It wasn’t until he was dressed and striding away from the river and toward the railway tracks that the click-clack notes of an incoming train caught his ear. His whole body tensed.Holy shit.Was it possible Sienna would return to what she knew and take the train again? It wasn’t like she could swim in the river forever.

He sprinted toward the station, instinct telling him he needed to catch the very next train. A sedan on a road running parallel to the tracks slowed, the driver gawking at Gray as he raced at full speed, faster than an Olympic sprinter. He only hoped the driver didn’t think to record him on his cellphone. At least his markings would be blurred.

Either way, he couldn’t worry about any of that now. He crossed the tracks, just ten yards in front of the incoming train. The driver blasted the air horn but Gray didn’t break stride. He jumped a small security fence along with some shrubbery, then raced toward the distant steps that led up to the concrete platform.

He made the platform with seconds to spare, the train slowing to a crawl until its carriages finally stopped. He glanced at the passengers on the platform, only then noticing Sienna as she alighted from the very last carriage with some other commuters.
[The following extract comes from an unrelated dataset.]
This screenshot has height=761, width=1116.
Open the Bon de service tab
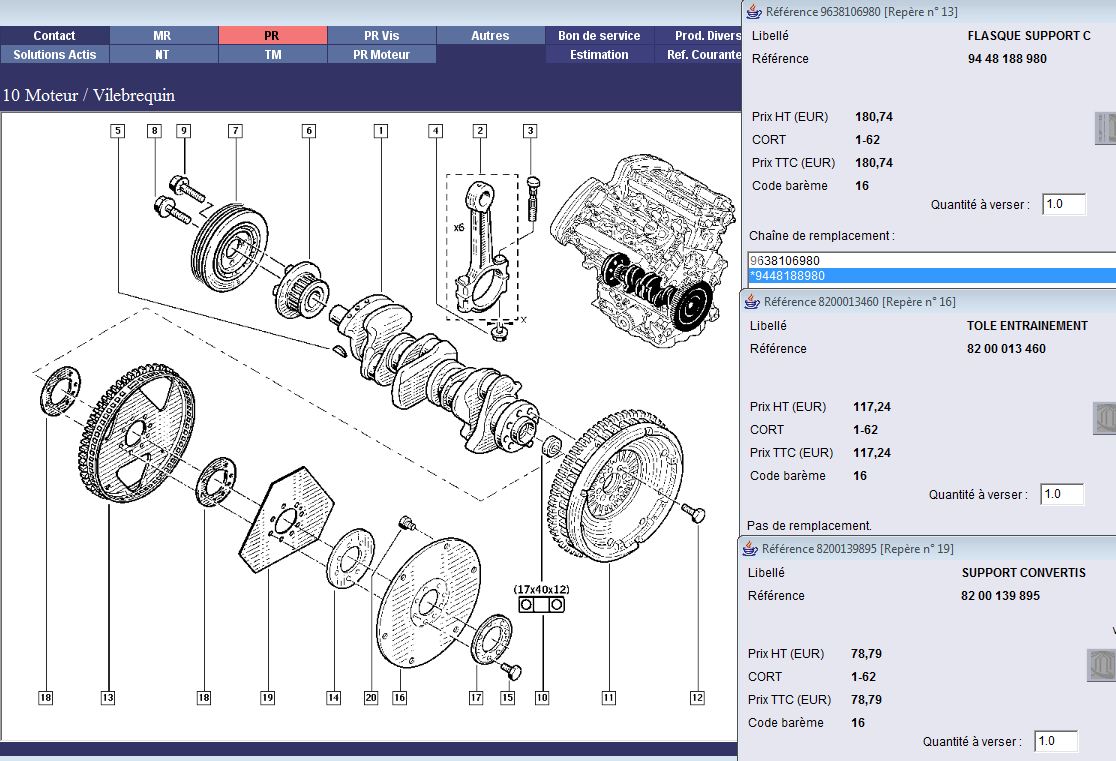coord(599,35)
Adrenaline rejuvenated him, flushing his entire body. He broke into a sprint, pushing people out the way as he raced after her. She turned back and looked at him through the crowd, her eyes wide. Then she pivoted and ran from him, dropping onto the stony ballast and sleepers behind the carriage, where she soon disappeared.
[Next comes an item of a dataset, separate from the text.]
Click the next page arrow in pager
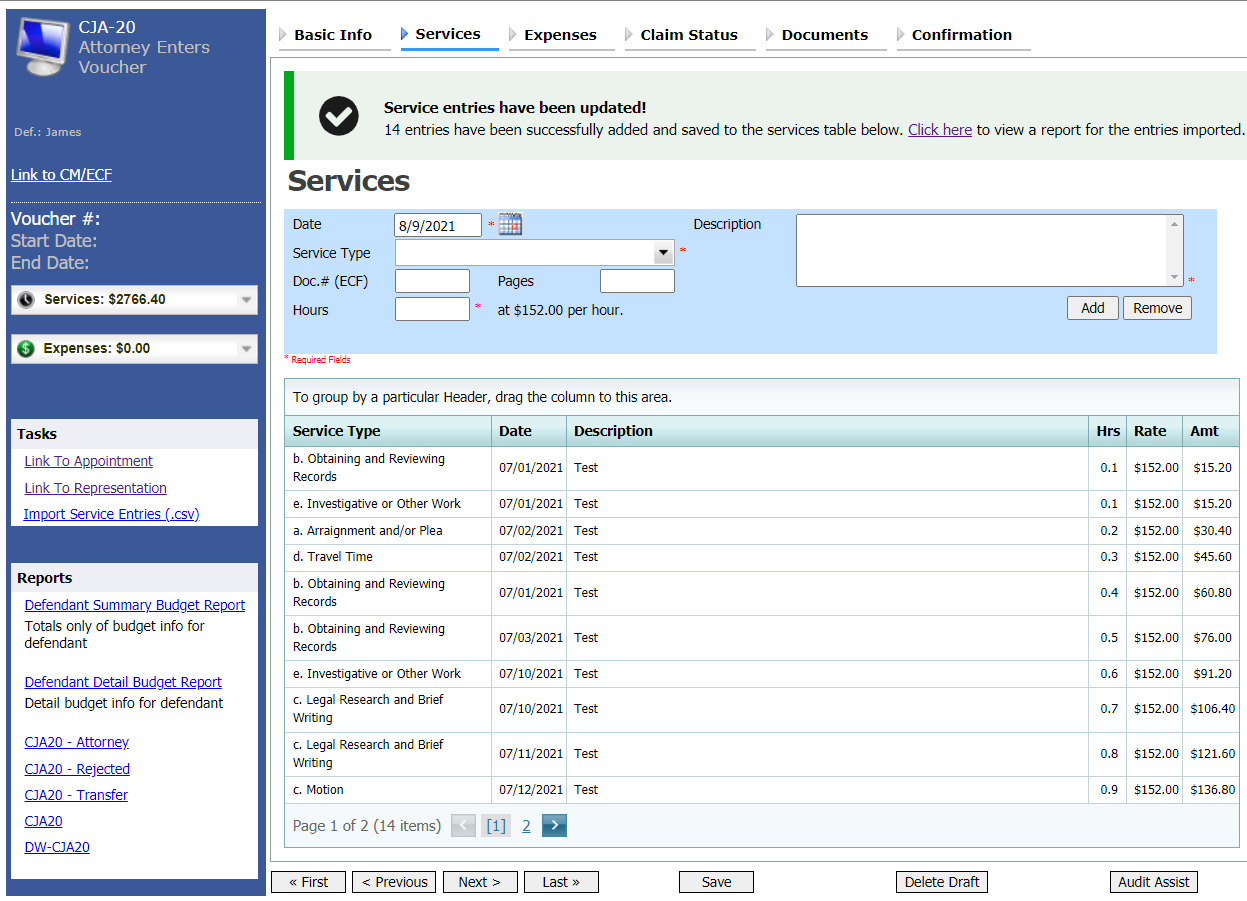1247x901 pixels. 555,825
His pulse surged. Thanks to the safety feature of the platform there was a wall opposite. There was nowhere she could go...except up the same ladder he’d climbed earlier when he’d defeated the two Dronians.

Did she know how dangerous it was up on the roof once the train got going?

The train hissed as it released its brakes, the carriages rolling forward. He dropped onto the stony ground and lunged for the ladder, his hands gripping the bars, just as Sienna disappeared onto the carriage roof.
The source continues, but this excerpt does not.